The War Closer to Home
At tonight’s presidential debate on foreign policy, we can expect questions related to the civil war in Syria, the U.S.-led war in Afghanistan, and the broader war on terrorism, including the September 11 Benghazi attack. But I hope that debate moderator Bob Schieffer also asks President Obama and Governor Romney about another war—the one that is currently raging in Mexico and Central America.
This war isn’t between nations. There are no “insurgents,” and no ideologically motivated guerrillas trying to gain formal political power. Instead, it is a war driven by violent criminal organizations fighting to maintain or expand their control of illegal enterprises, most notably the drug trade.
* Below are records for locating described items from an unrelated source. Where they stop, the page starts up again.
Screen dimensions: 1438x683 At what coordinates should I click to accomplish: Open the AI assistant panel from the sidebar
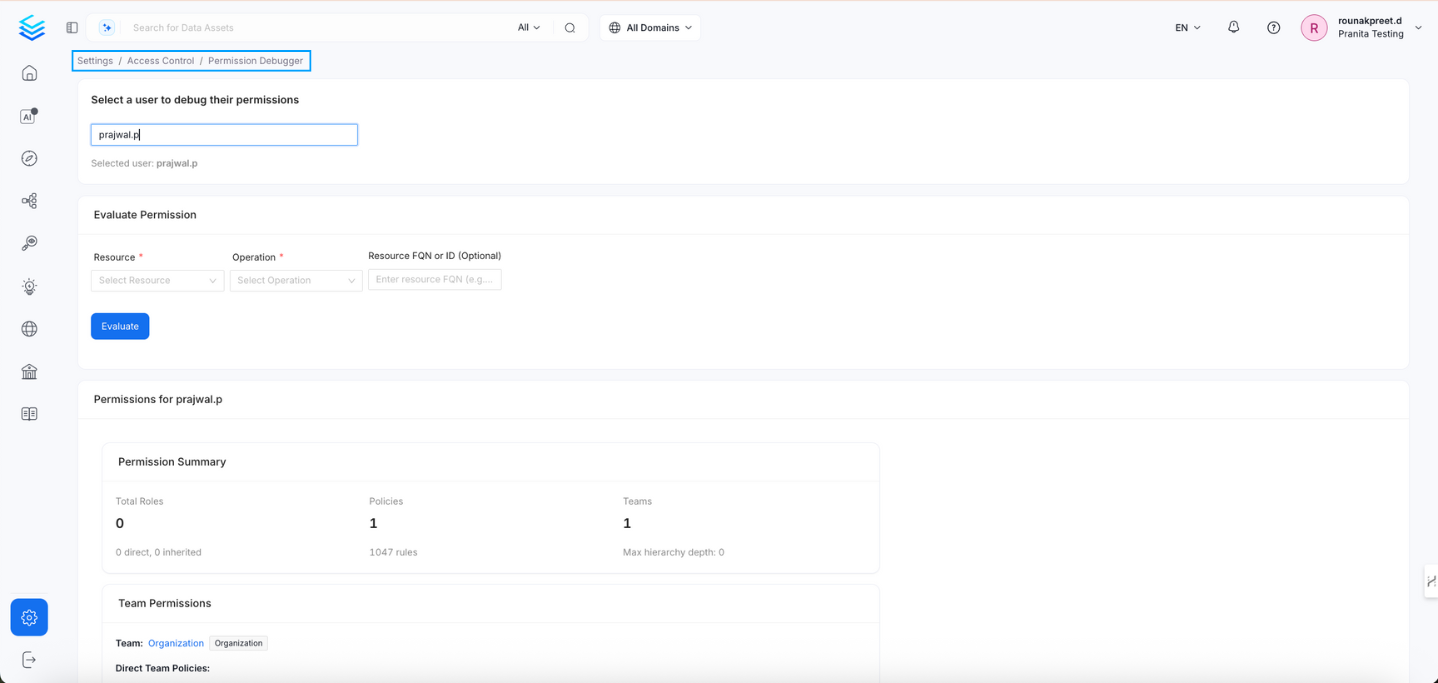(28, 115)
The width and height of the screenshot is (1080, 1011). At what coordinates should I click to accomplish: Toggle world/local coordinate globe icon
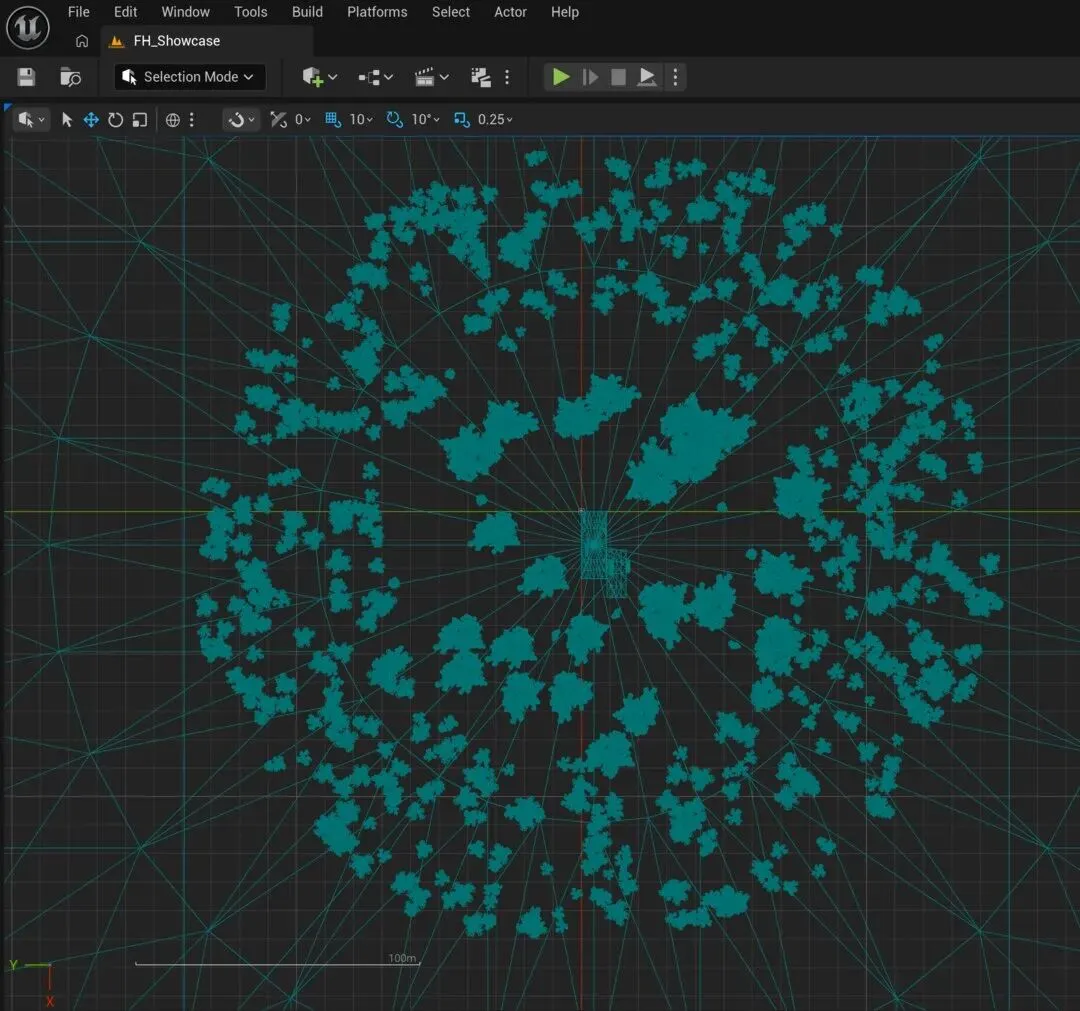(x=173, y=120)
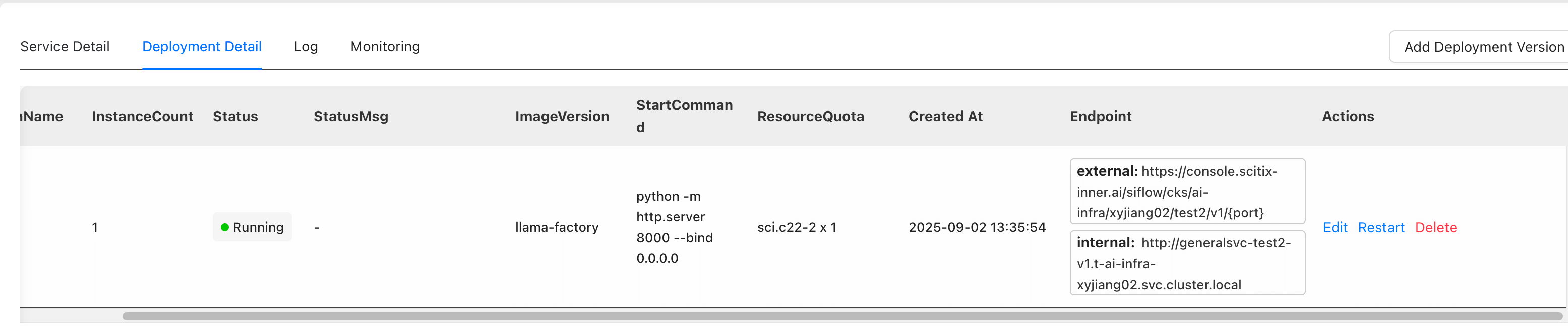Delete the deployment version

click(x=1436, y=227)
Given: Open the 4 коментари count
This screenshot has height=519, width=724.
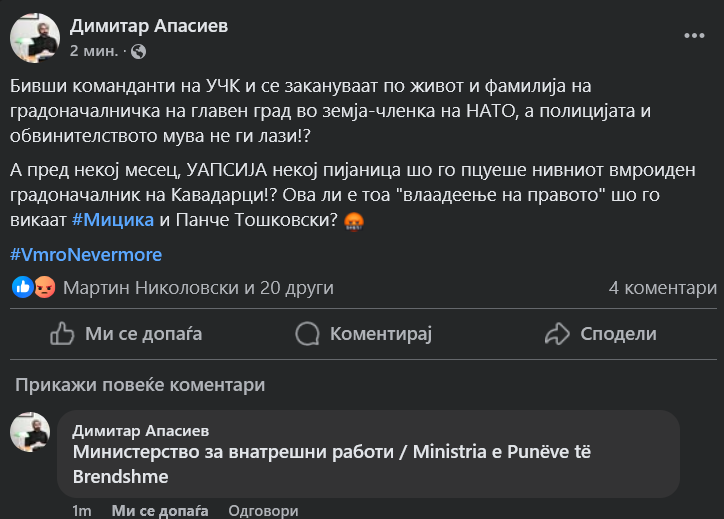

In Mexico, tens of thousands of people have died since President Felipe Calderón began cracking down on the drug cartels in December 2006. There is some evidence that the violence may be starting to decline: Addressing the National Public Security Council on August 2, President Calderón reported that murders linked to organized crime fell by almost 15 percent in the first six months of 2012 compared with the first half of 2011. During that same period, the total number of killings in Ciudad Juárez, once the “murder capital of the world,” dropped by nearly 60 percent (again, compared with the first half of 2011).
Yet the gang warfare is still rampant, and rivalries within the most notoriously violent cartel, Los Zetas, could produce a new series of massacres. The Zetas “are splitting,” Mexican security expert Javier Oliva told Reuters last month, adding that “every time [Mexican security forces] capture a major crime boss, his organization fragments, so the violence increases, and this atomization makes the government’s fight harder.”
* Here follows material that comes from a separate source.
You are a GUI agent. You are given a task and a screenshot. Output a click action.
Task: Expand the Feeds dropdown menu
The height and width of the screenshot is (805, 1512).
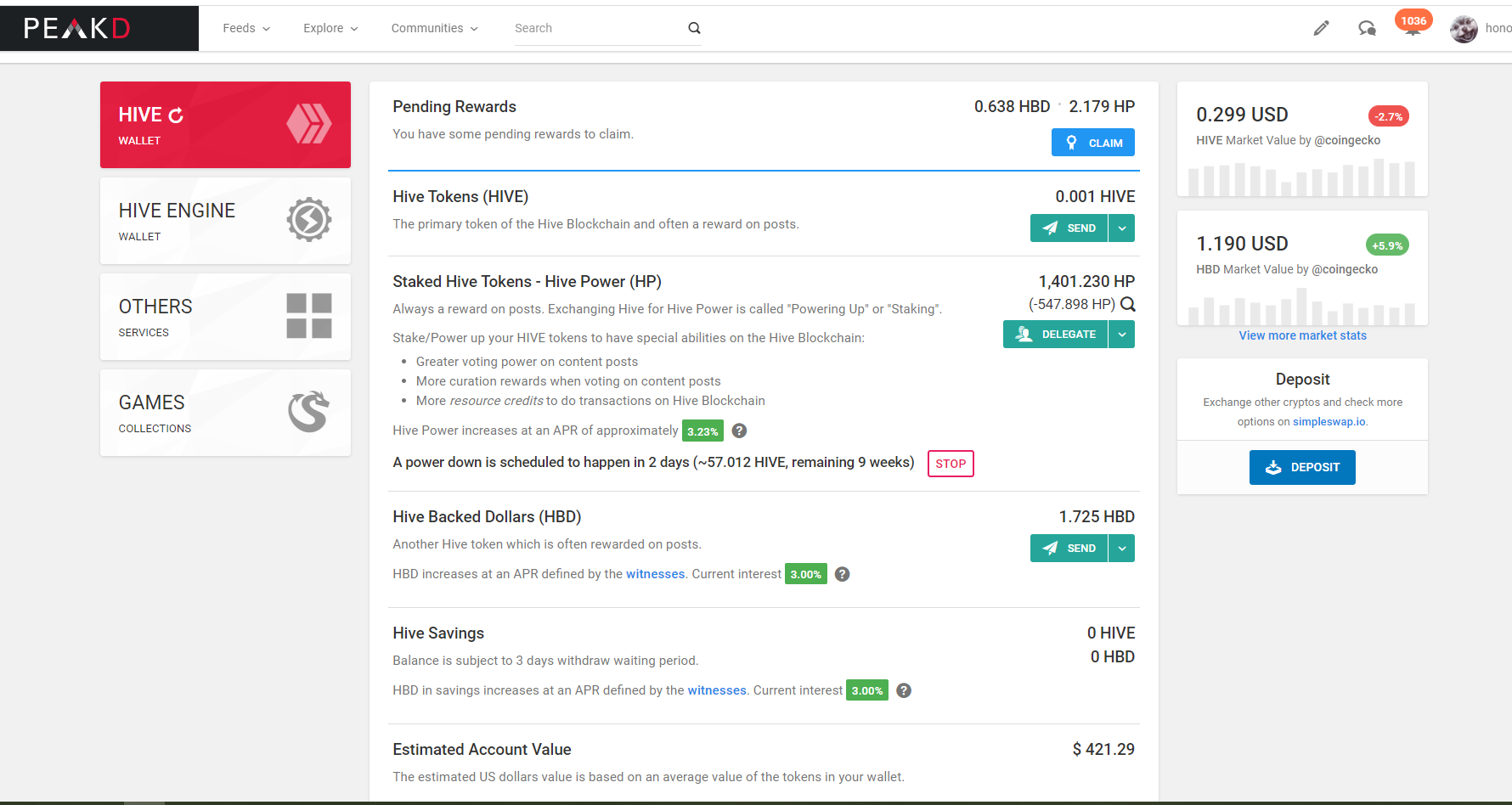pyautogui.click(x=246, y=28)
Oliva made those remarks shortly after Mexican marines captured a senior Zetas commander named Iván Velázquez. Less than two weeks later, the marines killed the Zetas’ supreme leader, Heriberto Lazcano. Overall, Mexico has now killed or captured 25 of the 37 most-wanted drug kingpins that Calderón identified in March 2009. “Despite it all,” laments the Economist, “the murder rate is nearly twice as high as it was when Mr. Calderón took office six years ago.” Indeed, even with two-thirds of the most-wanted narco bosses now dead or behind bars, drug violence remains a terrible problem.
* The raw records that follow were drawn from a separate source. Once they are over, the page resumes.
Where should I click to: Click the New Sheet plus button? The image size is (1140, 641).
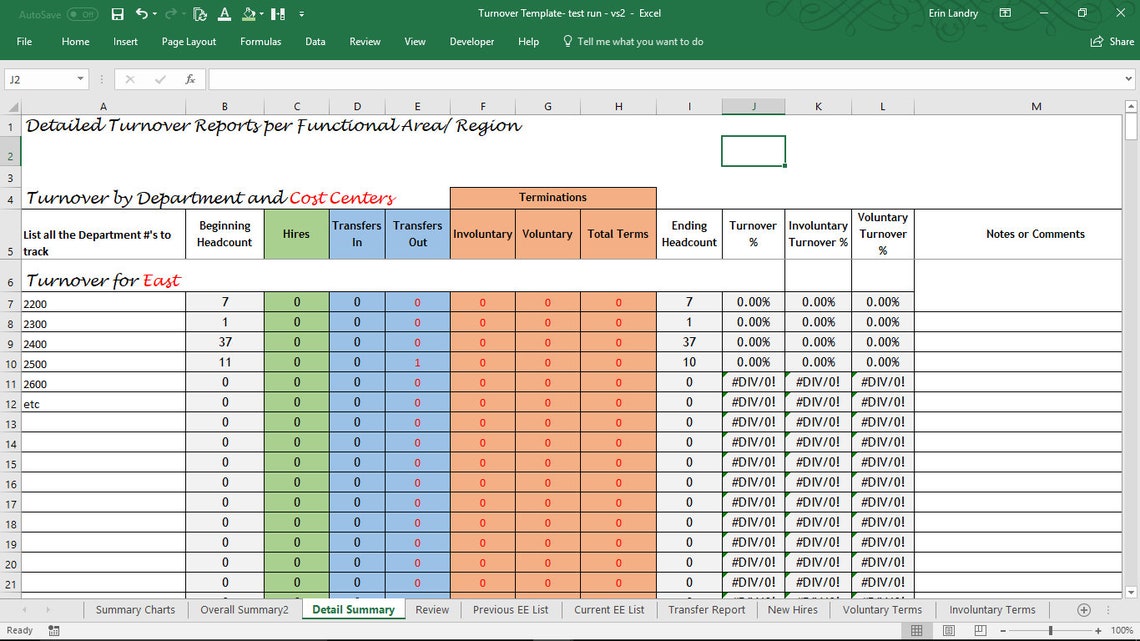point(1083,609)
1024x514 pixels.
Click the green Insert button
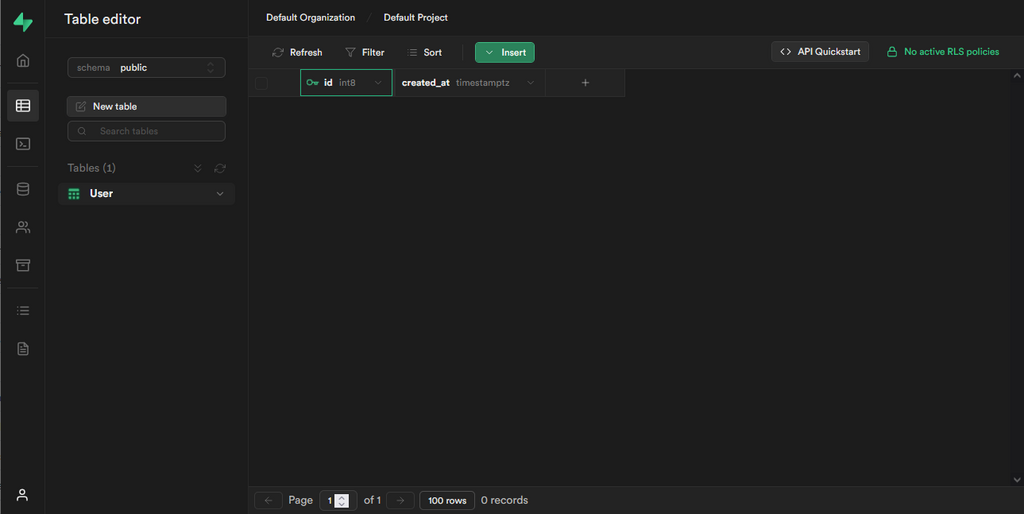(x=505, y=52)
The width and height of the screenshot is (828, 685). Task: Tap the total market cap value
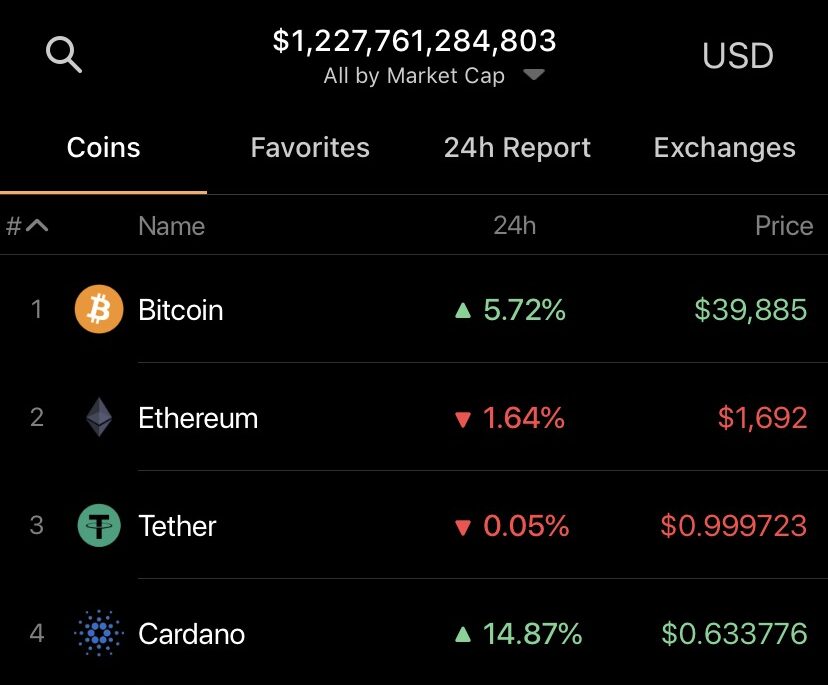pos(414,41)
The United States has an obvious national-security interest in preventing murders and gang-related warfare along the U.S.-Mexican border, and it has an obvious moral interest in reducing violence throughout Mexico. But what many Americans may not appreciate is that their country also has an increasingly large economic interest in Mexican prosperity.
Not only is Mexico the third-biggest U.S. trading partner, it is also the second-biggest importer of U.S. goods. According to the U.S. Commerce Department, Mexico imported $197.5 billion worth of American goods last year. This represented a 20.8 percent increase from 2010, a 76.8 percent increased from 2000, and a 375 percent increased from 1993, when NAFTA was signed into law. Only Canada imports more U.S. goods than Mexico, which in 2011 imported more than China and Japan combined. For that matter, Mexico also imported more American goods than the United Kingdom, Germany, South Korea, and Brazil combined.